You may remember the announcement last week about changes for bot login (if you somehow missed it, see https://lists.wikimedia.org/pipermail/mediawiki-api-announce/2016-January/00...). This is the promised follow-up for clients that do interactive login, and also for anyone doing account creation.
AuthManager is going to be changing how some API modules work. For interactive user login, you're going to want to change to using action=clientlogin. The action=createaccount is also going to change to a more interactive flow. The WIP code for the new API modules is in https://gerrit.wikimedia.org/r/#/c/265201/; it's not too late to change stuff in there, but bring good reasons.
Our target is to have this rolling out to WMF wikis by the end of February.

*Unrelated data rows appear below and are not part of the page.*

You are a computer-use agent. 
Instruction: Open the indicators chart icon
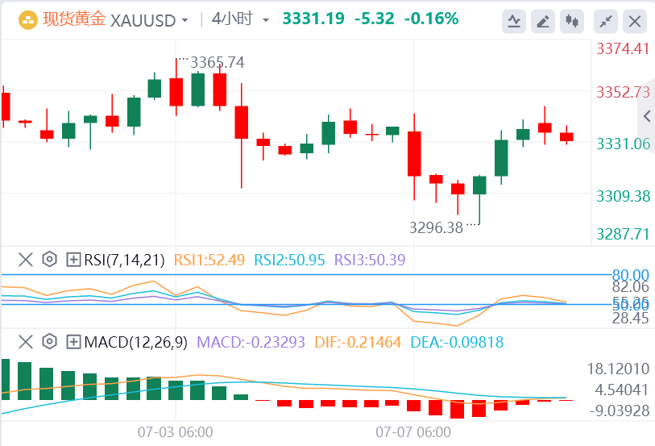pos(514,20)
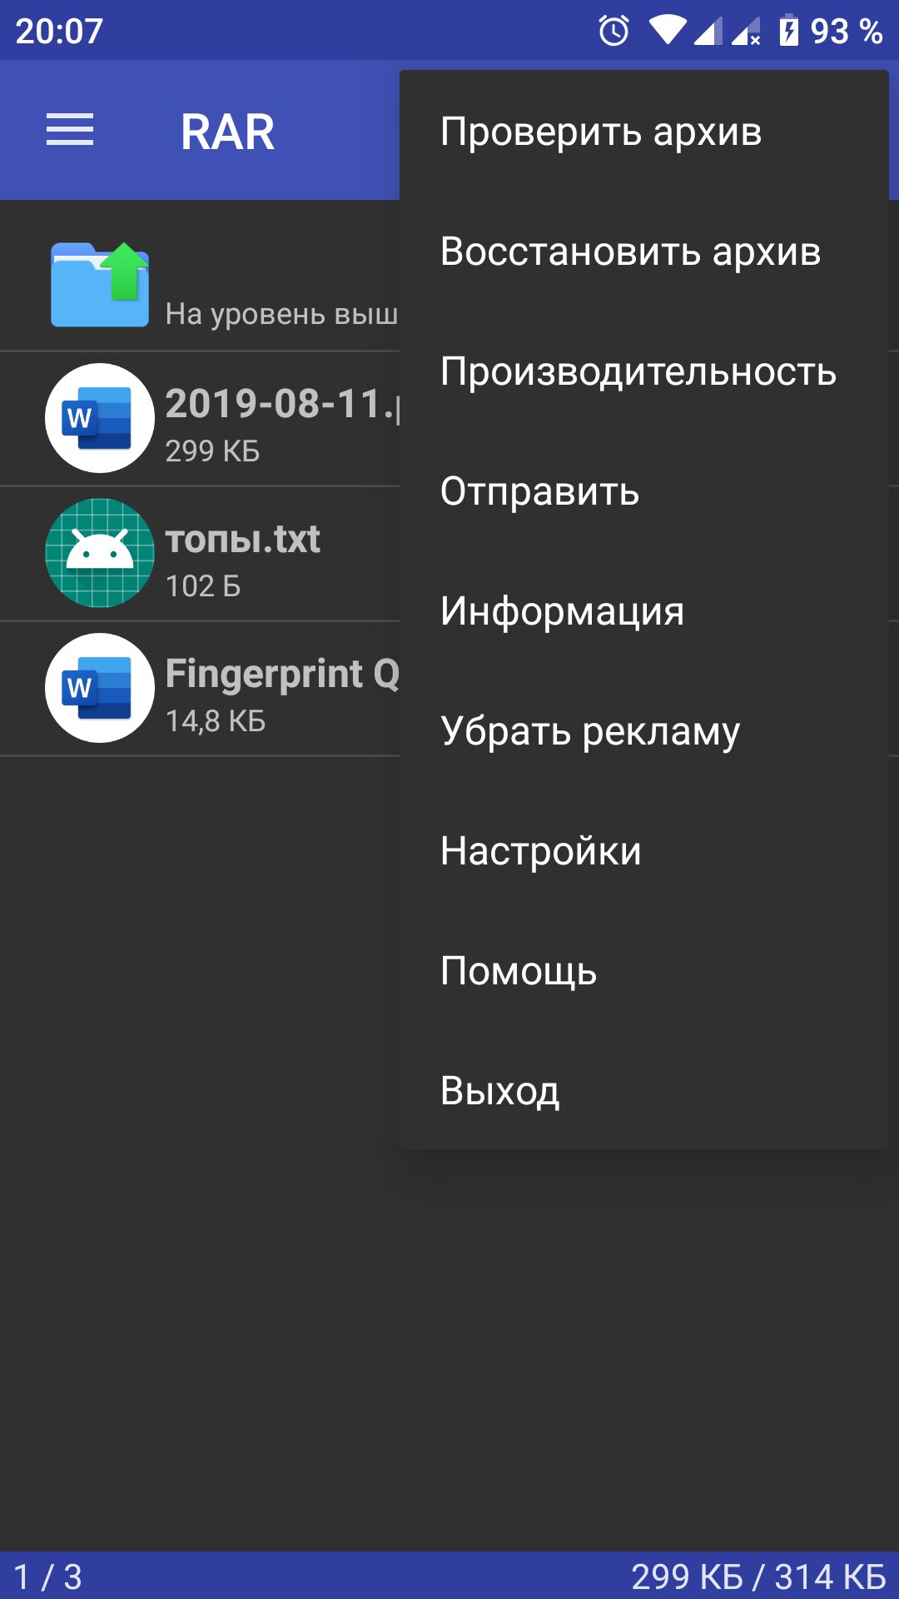Image resolution: width=899 pixels, height=1599 pixels.
Task: Tap the folder up-level icon
Action: pos(100,284)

The general procedure for using both of these will be the same:
1. Fetch the initial field information from the new action=query&meta=authmanagerinfo. Using format=json, the relevant part of the data structure is an object with keys being field names and values being objects that include the data type (string, password, select, multiselect, checkbox, button), localized labels, and such. 2. Convert that field information into UI to display to your users. 3. Take the user input and post it to action=clientlogin or action=createaccount, along with some other information documented in those modules. 4. The response will tell you what to do next: - PASS: You're done, it succeeded. - FAIL: You're done, it failed. There's a localized "message" field to tell you why. - UI: More user input is needed. There's a localized "message", and there's field information like you got in step 1. You'll repeat steps 2–4 with the new fields (and with slightly different module parameters in step 3). The use cases here include requesting the second factor for 2-factor auth, prompting the user to reset their password, informing them that they were renamed from "Example" to "Example~enwiki", etc. - REDIRECT: It wants you to send the user to another website, e.g. pop up a browser or a web view. Once the remote site is done, it'll send the user to a URL you specified in step 3, at which time you'll extract the data from that request and repeat steps 3–4. There's also provision for skipping the redirect if your app knows how to do a non-web authentication against the provider, e.g. a GoogleLogin extension could provide data that an Android app needs to use some internal Android API to authenticate with a Google account and get the needed data. The use case here is for something like "log in with Google", "log in with Facebook", generic "log in with OpenID", and so on where you have to send the user to some other site. - RESTART: This means that the user authenticated ok, but we don't know what user account the credentials belong to. You could treat this response as if it were UI so they can log in with a different mechanism, or as FAIL, or you could start up action=createaccount to create a new account. The use case here is again something like "log in with Google", Google returned success but we don't have any on-wiki account linked with that Google account.
Account creation is going to break on day 1, we're not trying to maintain any backwards compatibility there since it wouldn't be likely to work very well anyway and there aren't many account creation clients out there.
The old login with action=login will probably continue to work for users who don't have 2-factor auth, a migrated CentralAuth account (i.e. trying to log in as Example when you're now Example~enwiki), or anything else that would make a UI or REDIRECT response be returned, but again we're not guaranteeing that it won't suddenly stop at some point. Also, the old login mechanism will start returning a "Aborted" or "Failed" (with a localized message) rather than "WrongToken", "BadPassword", "Throttled", and so on.